Michael Haneke oferece-nos imagens seguidas e pausadas que são, efectivamente, a representação mais possível do ritmo de um casal de 80 anos
“Amor” é uma representação fiel do quotidiano decadente de Georges e Anne, um casal octagenário, que luta contra a demência da segunda. O filme sustenta-se no seu dia-a-dia e cabe-nos a nós ver as mudanças deles ao longo do tempo.
Inicialmente, apenas no intuito de apresentar uma imagem realista da vida do casal, Michael Haneke oferece-nos imagens seguidas e pausadas que são, efectivamente, a representação mais possível do ritmo de um casal de 80 anos. E não imagens que são apenas um "corta e cola" de batidas de segundo, seleccionadas para que, em conjunto, pareçam uma sequência de acontecimentos.
A.O.Scott, do "The New York Times", diz que este filme “mostra, como que pela primeira vez, como os mais tristes e intratáveis factos da vida podem ser transformados em arte”. É uma afirmação absolutamente correcta e que se refere a momentos brilhantes do filme, não obrigatoriamente a nível de representação mas, sobretudo, a nível de encaixe da história e das situações escolhidas como ideais para transmitir uma ou outra mensagem.
Numa das cenas, Georges, sentado à mesa com a mulher, conta-lhe um episódio da sua vida, em que está a descrever a outra pessoa um filme que vira. Diz: “Não me lembro do filme, mas lembro-me do sentimento. Tinha vergonha de chorar e, ao contar, os sentimentos, as lágrimas voltavam talvez ainda mais fortes do que ao ver o filme.”
Este momento, tão singular e, simultaneamente banal, é uma escolha cuidada que mostra o trabalho de uma magnitude avassaladora que Michael Haneke tem com “Amor”. Esta sensação que Georges descreve tão simplesmente é, cremos, aquela que os espectadores deste filme terão no futuro. Um filme que não contém história "per se", mas cujo sentimento perdura e será cada vez mais forte e lancinante quanto mais tarde nos recordarmos dele.
Finalmente, e ainda que não haja dúvida da qualidade do trabalho dos dois actores principais, um factor impossível de ignorar são as componentes que constroem uma rede à volta desta história e que são essenciais ao espectador.
Apartamento, laboratório, mausoléu
Ana Margarida de Carvalho observa: “O filme passa-se num elegante apartamento parisiense, (…) o filme passa-se num laboratório, (…) o filme passa-se num mausoléu (…)”. O espaço em que a história se passa é uma dessas componentes e passa a ser, ao longo do filme, como uma casa para o espectador, que procura aprender, também ele, a movimentar-se lá dentro e a compreender as suas rotinas.

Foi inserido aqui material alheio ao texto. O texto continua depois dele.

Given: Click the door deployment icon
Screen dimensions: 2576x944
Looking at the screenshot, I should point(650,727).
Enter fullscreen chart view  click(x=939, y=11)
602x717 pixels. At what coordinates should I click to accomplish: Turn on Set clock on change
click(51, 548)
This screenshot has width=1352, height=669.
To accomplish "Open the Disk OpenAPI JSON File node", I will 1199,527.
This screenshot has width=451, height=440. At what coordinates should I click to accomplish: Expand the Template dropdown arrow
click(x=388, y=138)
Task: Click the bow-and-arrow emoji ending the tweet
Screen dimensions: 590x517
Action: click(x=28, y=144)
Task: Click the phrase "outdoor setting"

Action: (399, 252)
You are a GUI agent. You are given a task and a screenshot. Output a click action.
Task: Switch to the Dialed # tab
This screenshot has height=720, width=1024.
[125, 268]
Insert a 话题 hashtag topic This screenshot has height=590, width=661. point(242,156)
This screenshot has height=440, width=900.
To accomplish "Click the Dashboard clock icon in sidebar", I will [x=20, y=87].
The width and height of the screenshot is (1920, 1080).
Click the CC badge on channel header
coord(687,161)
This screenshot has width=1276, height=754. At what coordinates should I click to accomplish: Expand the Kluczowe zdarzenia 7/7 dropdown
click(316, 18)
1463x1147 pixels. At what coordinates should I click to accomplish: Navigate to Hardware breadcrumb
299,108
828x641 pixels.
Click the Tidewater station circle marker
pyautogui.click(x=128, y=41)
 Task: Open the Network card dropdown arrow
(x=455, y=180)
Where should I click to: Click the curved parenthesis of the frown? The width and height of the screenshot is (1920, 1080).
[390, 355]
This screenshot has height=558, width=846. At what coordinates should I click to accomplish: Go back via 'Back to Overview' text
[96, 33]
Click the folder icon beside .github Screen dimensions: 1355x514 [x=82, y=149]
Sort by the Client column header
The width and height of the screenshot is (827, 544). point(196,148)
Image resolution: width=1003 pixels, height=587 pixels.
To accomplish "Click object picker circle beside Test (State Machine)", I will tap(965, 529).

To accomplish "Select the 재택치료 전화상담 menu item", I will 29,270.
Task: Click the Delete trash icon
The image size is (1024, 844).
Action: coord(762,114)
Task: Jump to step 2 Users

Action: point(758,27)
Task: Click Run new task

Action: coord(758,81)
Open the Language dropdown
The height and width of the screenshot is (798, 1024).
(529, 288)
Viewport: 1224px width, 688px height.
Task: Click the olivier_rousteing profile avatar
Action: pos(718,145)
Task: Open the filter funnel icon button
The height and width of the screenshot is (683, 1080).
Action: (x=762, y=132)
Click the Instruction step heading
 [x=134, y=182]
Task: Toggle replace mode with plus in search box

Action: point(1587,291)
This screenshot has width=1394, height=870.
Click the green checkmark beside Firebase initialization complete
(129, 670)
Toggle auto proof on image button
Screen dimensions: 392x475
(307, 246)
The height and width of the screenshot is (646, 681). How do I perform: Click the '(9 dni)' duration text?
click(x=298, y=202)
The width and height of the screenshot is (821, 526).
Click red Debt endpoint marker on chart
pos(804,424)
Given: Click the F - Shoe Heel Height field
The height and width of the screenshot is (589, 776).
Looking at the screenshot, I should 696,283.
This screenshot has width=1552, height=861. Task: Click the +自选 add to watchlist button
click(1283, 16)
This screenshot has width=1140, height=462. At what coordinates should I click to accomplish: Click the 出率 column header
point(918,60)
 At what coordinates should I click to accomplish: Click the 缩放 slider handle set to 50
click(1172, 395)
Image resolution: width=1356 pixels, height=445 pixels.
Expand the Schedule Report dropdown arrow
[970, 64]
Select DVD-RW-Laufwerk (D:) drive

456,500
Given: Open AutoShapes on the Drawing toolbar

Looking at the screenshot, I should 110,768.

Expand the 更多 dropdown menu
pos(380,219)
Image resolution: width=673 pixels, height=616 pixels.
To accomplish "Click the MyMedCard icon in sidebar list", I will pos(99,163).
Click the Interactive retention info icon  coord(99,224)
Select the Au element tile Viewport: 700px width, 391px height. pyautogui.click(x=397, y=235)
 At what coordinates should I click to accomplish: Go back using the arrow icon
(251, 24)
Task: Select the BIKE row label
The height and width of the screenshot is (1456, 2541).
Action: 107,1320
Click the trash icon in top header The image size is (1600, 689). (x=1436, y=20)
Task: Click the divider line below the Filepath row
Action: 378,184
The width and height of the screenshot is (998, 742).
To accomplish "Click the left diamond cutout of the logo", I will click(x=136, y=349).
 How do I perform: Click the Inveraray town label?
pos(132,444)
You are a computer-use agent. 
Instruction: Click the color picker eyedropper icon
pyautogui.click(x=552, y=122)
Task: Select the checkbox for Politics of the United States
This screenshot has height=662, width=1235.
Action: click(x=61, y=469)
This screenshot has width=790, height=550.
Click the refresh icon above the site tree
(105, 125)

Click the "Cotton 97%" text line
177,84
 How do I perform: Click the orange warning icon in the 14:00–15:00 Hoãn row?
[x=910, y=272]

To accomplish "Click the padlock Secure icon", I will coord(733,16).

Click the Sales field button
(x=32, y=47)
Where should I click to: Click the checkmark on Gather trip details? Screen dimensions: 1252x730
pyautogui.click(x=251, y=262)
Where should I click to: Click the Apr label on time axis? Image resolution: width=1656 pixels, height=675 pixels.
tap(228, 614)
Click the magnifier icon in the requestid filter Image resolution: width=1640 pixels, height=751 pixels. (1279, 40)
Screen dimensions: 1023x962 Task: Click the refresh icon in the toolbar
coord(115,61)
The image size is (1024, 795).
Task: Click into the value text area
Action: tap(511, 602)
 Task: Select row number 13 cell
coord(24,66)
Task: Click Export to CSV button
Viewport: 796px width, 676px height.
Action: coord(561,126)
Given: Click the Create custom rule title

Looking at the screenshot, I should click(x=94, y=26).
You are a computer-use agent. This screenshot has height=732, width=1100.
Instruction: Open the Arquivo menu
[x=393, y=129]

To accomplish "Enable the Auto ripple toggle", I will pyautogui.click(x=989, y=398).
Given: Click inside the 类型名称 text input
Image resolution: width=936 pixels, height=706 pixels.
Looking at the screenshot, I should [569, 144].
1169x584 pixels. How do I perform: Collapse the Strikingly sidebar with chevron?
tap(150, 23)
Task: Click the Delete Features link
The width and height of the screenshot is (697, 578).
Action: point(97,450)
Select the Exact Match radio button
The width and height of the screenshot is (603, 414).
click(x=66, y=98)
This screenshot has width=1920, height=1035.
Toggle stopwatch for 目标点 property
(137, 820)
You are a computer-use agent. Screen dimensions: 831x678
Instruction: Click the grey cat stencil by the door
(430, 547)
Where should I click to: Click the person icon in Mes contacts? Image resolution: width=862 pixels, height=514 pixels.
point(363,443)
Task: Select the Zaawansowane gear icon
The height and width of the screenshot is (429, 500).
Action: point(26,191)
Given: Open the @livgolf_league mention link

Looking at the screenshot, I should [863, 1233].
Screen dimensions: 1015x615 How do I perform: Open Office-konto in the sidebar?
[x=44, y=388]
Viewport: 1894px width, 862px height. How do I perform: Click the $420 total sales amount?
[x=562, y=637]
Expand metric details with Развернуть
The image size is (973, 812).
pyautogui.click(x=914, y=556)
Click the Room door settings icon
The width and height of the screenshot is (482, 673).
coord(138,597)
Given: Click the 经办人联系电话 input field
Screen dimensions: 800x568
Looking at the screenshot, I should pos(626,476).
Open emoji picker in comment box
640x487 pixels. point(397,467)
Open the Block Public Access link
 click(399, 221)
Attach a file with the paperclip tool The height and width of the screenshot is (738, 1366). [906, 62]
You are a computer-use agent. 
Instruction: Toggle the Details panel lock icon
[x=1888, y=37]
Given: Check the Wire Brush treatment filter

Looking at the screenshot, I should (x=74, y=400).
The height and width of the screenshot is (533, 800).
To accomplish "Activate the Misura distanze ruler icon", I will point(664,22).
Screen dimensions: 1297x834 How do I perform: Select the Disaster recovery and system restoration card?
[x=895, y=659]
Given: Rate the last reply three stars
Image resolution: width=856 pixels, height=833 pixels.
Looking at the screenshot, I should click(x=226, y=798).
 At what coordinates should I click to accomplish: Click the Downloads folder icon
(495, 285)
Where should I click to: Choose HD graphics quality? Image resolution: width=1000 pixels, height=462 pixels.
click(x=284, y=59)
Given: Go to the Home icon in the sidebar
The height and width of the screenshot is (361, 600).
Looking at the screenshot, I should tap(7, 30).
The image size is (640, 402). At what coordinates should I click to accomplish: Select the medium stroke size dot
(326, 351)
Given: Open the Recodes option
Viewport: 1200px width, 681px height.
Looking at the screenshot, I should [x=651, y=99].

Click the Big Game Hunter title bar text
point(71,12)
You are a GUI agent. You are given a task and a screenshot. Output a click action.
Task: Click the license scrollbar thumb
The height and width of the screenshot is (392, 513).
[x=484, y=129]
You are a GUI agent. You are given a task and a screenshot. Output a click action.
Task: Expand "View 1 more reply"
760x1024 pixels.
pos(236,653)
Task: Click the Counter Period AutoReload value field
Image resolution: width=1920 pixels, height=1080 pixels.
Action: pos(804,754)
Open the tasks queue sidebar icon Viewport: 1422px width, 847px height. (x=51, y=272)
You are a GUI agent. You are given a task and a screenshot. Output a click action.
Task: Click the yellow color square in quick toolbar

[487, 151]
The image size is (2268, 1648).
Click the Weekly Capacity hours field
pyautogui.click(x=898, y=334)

Para além do apartamento, a filha do casal e as duas enfermeiras são, também, elementos marcantes. A filha é-o, pois cria um laço de identificação com o espectador, e uma das enfermeiras também, pois cria um pólo de ódio para onde o espectador direcciona um certo enervamento que o filme gera no estômago. Infelizmente, a participação de Rita Blanco passa tão despercebida como é irrelevante.
Na longa descida de Georges e Anne pelo caminho das limitações da doença, da vergonha de ser tratada como uma incapacitada, do orgulho e, também, do compromisso, da dedicação, do altruísmo e, obviamente, do amor, há definitivamente, um travo amargo. Ainda assim, por muito que duas ou três cenas sejam, efectivamente marcantes, “Amor” não deixa o cunho de “filme inesquecível”.
“Amor” recebeu a Palma de Ouro do Festival de Cannes e o prémio do European Film Award.